▶ [PROMPT] Reproduce the records verbatim, from the line containing "Where should I click to: Select" through the line containing "pyautogui.click(x=1293, y=333)", both ends included.

▶ [DATASET ENTRIES]
----

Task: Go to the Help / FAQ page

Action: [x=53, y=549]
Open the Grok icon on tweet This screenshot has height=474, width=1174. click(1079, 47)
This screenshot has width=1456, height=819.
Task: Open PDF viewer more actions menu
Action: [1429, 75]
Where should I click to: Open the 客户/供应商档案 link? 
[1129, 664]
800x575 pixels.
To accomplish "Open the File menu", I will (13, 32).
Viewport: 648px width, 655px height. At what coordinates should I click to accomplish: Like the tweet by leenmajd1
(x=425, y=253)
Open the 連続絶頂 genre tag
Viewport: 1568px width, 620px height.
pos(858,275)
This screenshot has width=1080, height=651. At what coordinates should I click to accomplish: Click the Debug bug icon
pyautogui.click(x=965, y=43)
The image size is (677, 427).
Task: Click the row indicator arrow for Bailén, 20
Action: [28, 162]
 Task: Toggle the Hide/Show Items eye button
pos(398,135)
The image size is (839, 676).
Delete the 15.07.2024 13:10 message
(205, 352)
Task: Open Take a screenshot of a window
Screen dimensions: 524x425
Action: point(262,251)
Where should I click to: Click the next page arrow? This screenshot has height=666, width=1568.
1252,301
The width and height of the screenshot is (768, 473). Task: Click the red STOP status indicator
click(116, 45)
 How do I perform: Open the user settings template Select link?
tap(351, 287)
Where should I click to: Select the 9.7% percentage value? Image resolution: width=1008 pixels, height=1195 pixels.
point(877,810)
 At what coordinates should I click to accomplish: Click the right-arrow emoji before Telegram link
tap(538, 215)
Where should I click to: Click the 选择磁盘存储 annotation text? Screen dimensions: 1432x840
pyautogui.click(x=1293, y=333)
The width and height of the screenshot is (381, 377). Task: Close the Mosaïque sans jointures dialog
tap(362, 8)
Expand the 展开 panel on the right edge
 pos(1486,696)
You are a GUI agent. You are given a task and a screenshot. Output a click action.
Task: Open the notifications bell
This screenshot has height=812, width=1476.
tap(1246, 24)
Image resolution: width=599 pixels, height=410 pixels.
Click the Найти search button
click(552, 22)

----

▶ [TASK OUTPUT]
Where should I click to: Select the 9.7% percentage value? Image resolution: width=1008 pixels, height=1195 pixels.
point(877,810)
 At what coordinates should I click to accomplish: Click the right-arrow emoji before Telegram link
tap(538, 215)
Where should I click to: Click the 选择磁盘存储 annotation text? Screen dimensions: 1432x840
pyautogui.click(x=1293, y=333)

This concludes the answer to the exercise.